Mahout training is what they call this two day experience. It is not quite as much time on the elephants as we expected, but it is a very pleasant time and a break from some of the harder travelling we have been doing. Meals were served al fresco on a terrace overlooking the river. With a full moon, comfortable shirt-sleeve temperatures and a beer lao it was difficult to find anything to complain about. The bedrooms were comfortable with mosquito nets draped elegantly, and endless hot water for showers.

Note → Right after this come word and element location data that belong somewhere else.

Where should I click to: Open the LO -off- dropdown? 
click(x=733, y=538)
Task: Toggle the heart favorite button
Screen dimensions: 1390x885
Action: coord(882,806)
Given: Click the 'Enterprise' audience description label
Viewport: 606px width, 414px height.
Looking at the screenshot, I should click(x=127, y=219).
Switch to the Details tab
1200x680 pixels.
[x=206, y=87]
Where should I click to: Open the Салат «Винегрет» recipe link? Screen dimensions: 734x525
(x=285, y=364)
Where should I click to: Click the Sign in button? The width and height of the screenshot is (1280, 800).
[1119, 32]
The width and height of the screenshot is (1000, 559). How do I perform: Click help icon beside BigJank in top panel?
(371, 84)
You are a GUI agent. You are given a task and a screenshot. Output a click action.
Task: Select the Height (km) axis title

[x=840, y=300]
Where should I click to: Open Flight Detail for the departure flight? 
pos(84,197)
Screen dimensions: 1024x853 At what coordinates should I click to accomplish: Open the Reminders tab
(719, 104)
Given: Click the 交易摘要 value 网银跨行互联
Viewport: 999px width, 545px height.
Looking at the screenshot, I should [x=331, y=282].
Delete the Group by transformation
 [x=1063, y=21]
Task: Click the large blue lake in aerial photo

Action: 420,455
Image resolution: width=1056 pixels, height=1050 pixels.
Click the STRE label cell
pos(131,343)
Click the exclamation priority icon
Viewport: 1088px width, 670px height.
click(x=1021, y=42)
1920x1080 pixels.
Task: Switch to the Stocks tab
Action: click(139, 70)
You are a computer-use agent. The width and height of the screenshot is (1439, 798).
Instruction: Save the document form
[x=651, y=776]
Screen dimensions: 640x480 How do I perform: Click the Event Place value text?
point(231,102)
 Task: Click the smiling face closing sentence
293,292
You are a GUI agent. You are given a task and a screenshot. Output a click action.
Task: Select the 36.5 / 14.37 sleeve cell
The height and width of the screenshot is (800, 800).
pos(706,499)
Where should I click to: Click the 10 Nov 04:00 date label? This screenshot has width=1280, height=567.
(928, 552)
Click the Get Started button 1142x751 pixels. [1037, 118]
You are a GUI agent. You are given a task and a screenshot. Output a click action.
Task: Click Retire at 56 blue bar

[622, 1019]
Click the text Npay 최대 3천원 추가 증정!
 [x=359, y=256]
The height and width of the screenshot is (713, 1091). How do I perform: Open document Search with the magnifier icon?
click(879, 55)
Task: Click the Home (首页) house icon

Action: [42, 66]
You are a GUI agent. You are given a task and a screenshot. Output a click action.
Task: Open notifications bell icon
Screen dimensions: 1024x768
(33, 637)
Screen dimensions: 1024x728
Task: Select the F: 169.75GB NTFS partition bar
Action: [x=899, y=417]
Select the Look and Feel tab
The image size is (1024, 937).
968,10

The camp was set up to rescue elephants in danger of being retired from forestry with a bullet; in Laos there are still 540 elephants working in forestry where they are often subject to a fairly brutal existence. The ladies of the camp - all 8 elephants are female, range in age from 30 to 84 and some of them are showing the ravages of time. It’s not the wrinkles, there’s no such thing as a smooth skinned elephant, it’s the eyes. Several had lost an eye in logging accidents and at least one had a huge cataract. The elephants were not worked as hard as we have seen in other places and are given the afternoons off to graze in the cool of the forest for even now in the coolest time of the year it is over 30 degrees in the early afternoon shade. The mahouts also seem to treat the animals more gently, only one carried a traditional hooked hammer driving tool and even that was a light hook with a wooden handle rather than the more mallet like ones used elsewhere.

This will be the last Laos blog as we leave for Hanoi this afternoon. We have greatly enjoyed the country and this city of Luang Prabang is a real gem. Ideas for the return trip are developing well.